Nitekim geçen hafta İstiklal Marşımızın kabulünün 100. Yılı nedeniyle bir sergi açılışında konuşan Cumhurbaşkanımız Recep Tayyip Erdoğan bu geçeği şu cümlelerle ifade etmiştir:
“Mehmet Akif, bizim olduğu kadar ‘medeniyet denilen tek dişi kalmış canavarın’ pençesinde inleyen tüm mazlumların da şairidir. Tüm bu vasıflarından ötürü Mehmet Akif, milletimizin her ferdinin sahip çıktığı, bağrına bastığı, baş tacı ettiği ortak bir değerimizdir. İnşallah yazdıkları ve mücadelesiyle de bu milletin gönlünde ebediyete kadar millî bir kahraman olarak kalmaya devam edecektir.”
“O, bu millete eşsiz bir İstiklal Marşı armağan etmiş, bu Marş da tam 100 yıldır yeryüzünün farklı milletlerine kurtuluş yolunda bir rehber olmuştur. İstiklal Marşımız, her okuyanın, sözlerini her anlayanın yüreğinde aynı hissiyatı, aynı coşkuyu doğuran bir hürriyet meşalesidir. İstiklal Marşımızı, sadece bağımsızlığımızın bir timsali olarak değil, 84 milyonu buluşturan bir millî mutabakat metni olarak da görüyoruz. Bu ülkede siyasi fikirlerimiz, görüşlerimiz, mezheplerimiz, meşreplerimiz farklı olabilir. Ama 84 milyonun tamamı için İstiklal Marşı ortak bir buluşma noktasıdır.”

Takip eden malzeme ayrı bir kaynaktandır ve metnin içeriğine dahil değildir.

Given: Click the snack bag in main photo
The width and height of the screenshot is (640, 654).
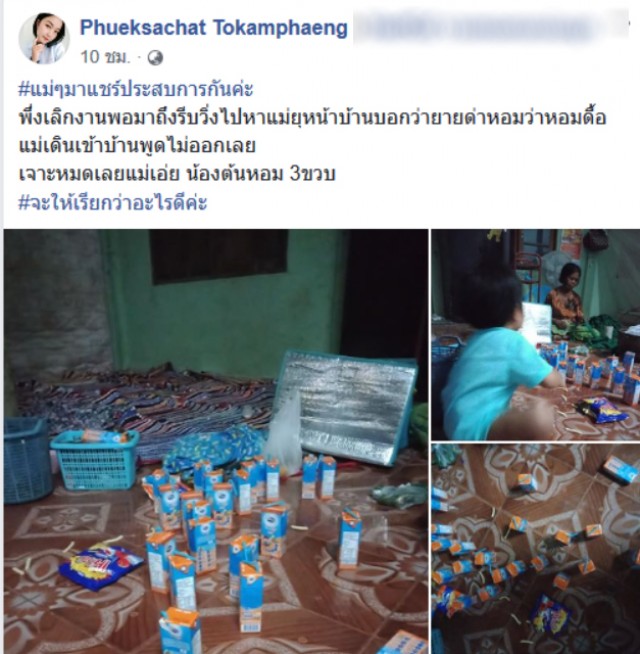Looking at the screenshot, I should [x=101, y=565].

“Nasıl 100 yıl önce Sevr’i yırtıp atmışsak; bugün de FETÖ, DEAŞ, PKK gibi taşeronlar aracılığıyla ülkemize dayatılmaya çalışılan modern Sevrleri yırtıp atıyoruz” …“Terör paçavralarına selam duranlara inat, bağımsızlığımızın timsali ay yıldızlı al bayrağımıza canımız pahasına sahip çıkacağız. Millî mutabakat metnimiz olan İstiklal Marşımızı daha gür bir edayla, çok daha büyük bir coşkuyla söylemeyi sürdüreceğiz.84 milyonun tamamını ‘Türkiye ortak paydasında’ buluşturarak, yarınlarımızı hep birlikte inşa edeceğiz. İstiklal Marşımızın bize vazettiği değerlere ne kadar sıkı sarılırsak, geleceğimize de o derece güvenle bakabileceğimize inanıyorum. İçinde bulunduğumuz 2021 yılını, millet olarak ebedi ve ezeli kardeşliğimizi güçlendirdiğimiz bir fırsata dönüştürmemiz büyük önem arz ediyor.”
Mehmet Akif, milletimizin zor zamanlarında taşıdığı ağır sorumluluk gereği olarak Berlin’den Necid çöllerine, Arabistan’a, Balkanlar’dan Anadolu’nun her yerine adeta çırpına çırpına koşarken ülkemizin jeopolitiğini çok iyi görmüş; sorunlarımızı da, çarelerini de çığlık çığlığa anlatmaktan bir an bile geri durmamıştır. Gün olmuş cami kürsülerinden vaazlarıyla, gün olmuş yazıları ve şiirleriyle tam bir mücadele insanı olmuştur. İnandığını söylemiş, söylediğini yaşamıştır.
Yazar Necip Tosun’a göre onun bugünlerde güçlü bir şekilde yeniden gündeme gelmesinin nedenlerinden biri ‘dönemindeki duruşunun, hayatının ve fikirlerinin haklılığıdır. Bu yüzden yerlilik konusunda konuşmak isteyenler Mehmet Akif’e başvurmuş, örnek bir duruş, örnek bir karakter arandığında onun ismi anılmış, sembol bir isim olarak adı milletin kalbinde yer etmiştir.’
Çanakkale Zaferi’mizin 106. Yıldönümünü yaşadığımız bugünlerde şairin ‘Bir hilal uğruna Ya Rab ne güneşler batıyor!’ anlattığı şehitlerimizle birlikte bu topraklar için toprağa düşmüş, emek vermiş alın teri dökmüş rahmetle anılmayı fazlasıyla hak emiş ecdadımızı rahmetle, minnetle, şükranla anacağız. Anarken de sınırlarımıza ve sınırlarımız ötesinde olup bitenlere daha dikkatli bakmayı ihmal etmeyeceğiz.
Gündem Akif’i unutturmuyor; lakin onu unutursak bizi de bir hatırlayan olmayacaktır.
İşte Batımızda veya Güneyimizde yeni dram için perdeler açılmak üzere…
Şimdi, sesimizi bu zor zamanlarımızda Mehmet Akif dedemizle daha çok birleştirme, onu ve uğruna ömrünü verdiği değerleri daha iyi anlama, daha çok çalışma; vatan ve bayrak gibi ortak değerlerimiz üzerinde daha çok titreme zamanı. Şimdi bu bayrağın çehresinin çatılmaması için daha uyanık olma zamanı.
Tüm şehitlerimize ebedi rahmetler diliyoruz.
“Tüllenen mağribi akşamları sarsam yarana
Yine bir şey yapabildim diyemem hatırana!”